Everyone said they liked it—probably just being polite. But then they’d point out all sorts of forms in what was essentially formless: birds, ballerinas, dolphins—whatever. I realized that is was a sort of ink-blot test of their psychologies. I learnt a lot about them from W.M.’s painting.

But looking back to it and then forward to my present painting, I see a connection. I would describe my paintings as having no subject, no conscious shape or form. And yet there is an experience to be gained from every one of them. And that’s all that matters.

And not just an experience—but an Experience. A sense, a feeling of harmony, of balance, of peace. Hopefully, of Love. For Love is the only True Experience.

Every person, every object, every event—every experience—is a sort of Rorschach test.
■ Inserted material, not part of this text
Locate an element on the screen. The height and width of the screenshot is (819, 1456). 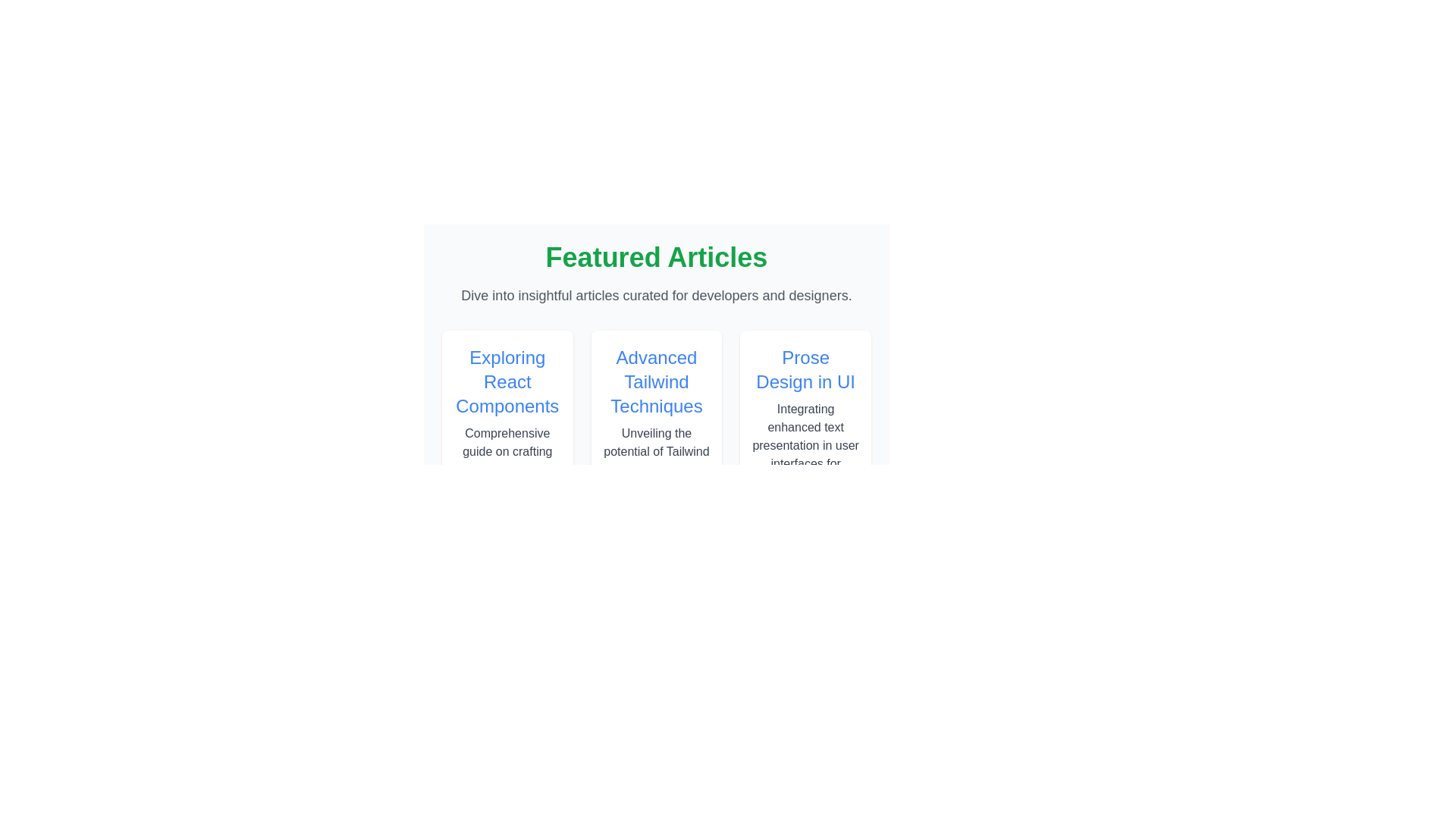
text label that serves as the title for the subsection in the rightmost column of the 'Featured Articles' section, positioned above a descriptive paragraph is located at coordinates (805, 370).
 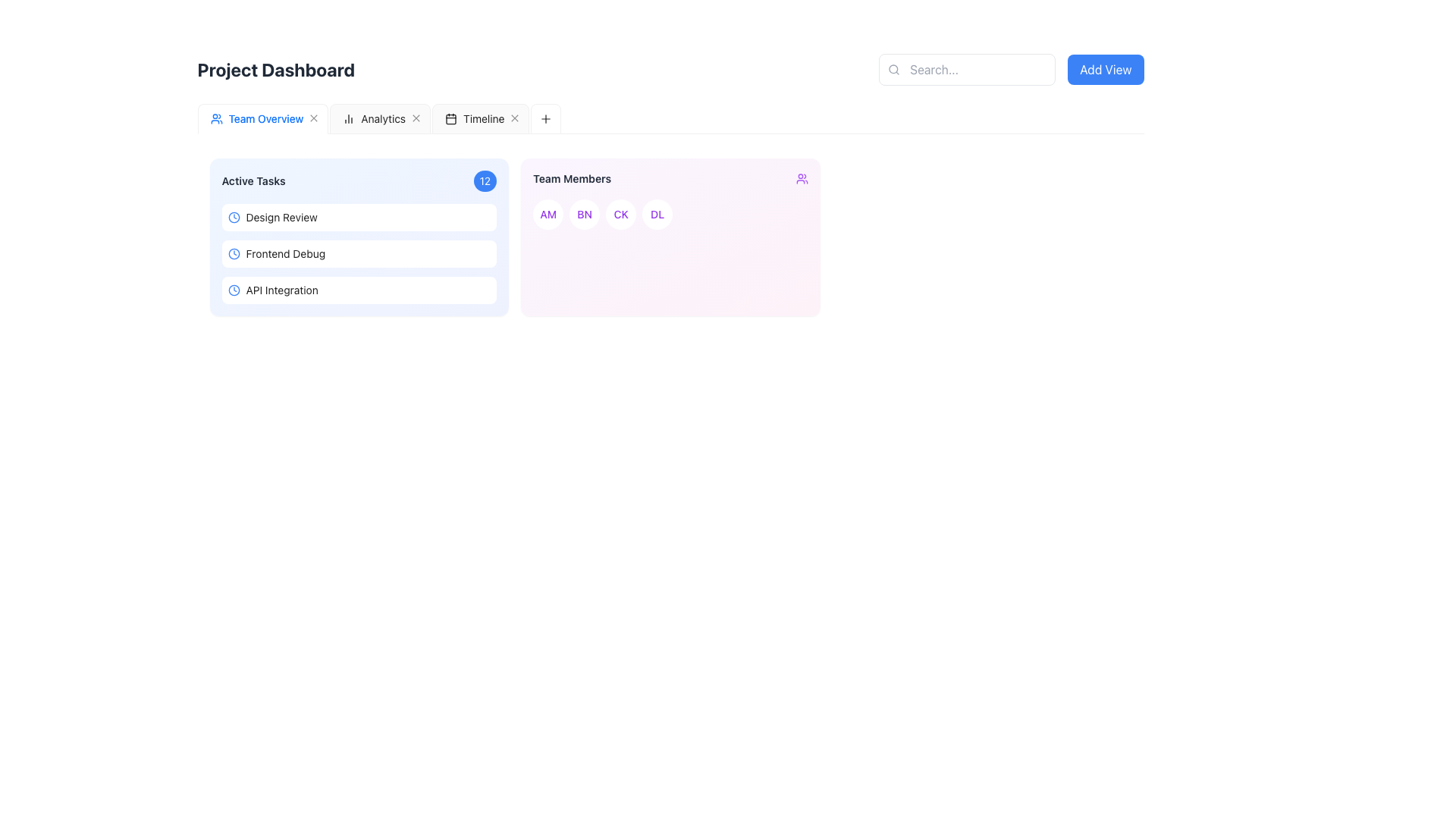 I want to click on the 'Analytics' navigation tab, which is the second text element in a horizontal sequence of three tabs, so click(x=383, y=118).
On each we project a particular aspect of our unconscious. Nearly always from the superficial unconscious—a particular admixture of versions of love and hate. Some stimuli, however, can actuate our projection not from the superficial unconscious but from the Deep Unconscious of Pure Love. But, again it is the Love within us, our Souls, that we project onto the other.

Of course, the saint only ever projects from the Deep Unconscious, regardless, unlike us, of the nature of the stimulus. The saint only ever projects Love and so it is all he ever experiences.

If you feel It from any of my paintings, don’t thank me, but thank Whatever brought it about through me. I had no more to do with it than the worms. Perhaps I should sign all my works “W.M.”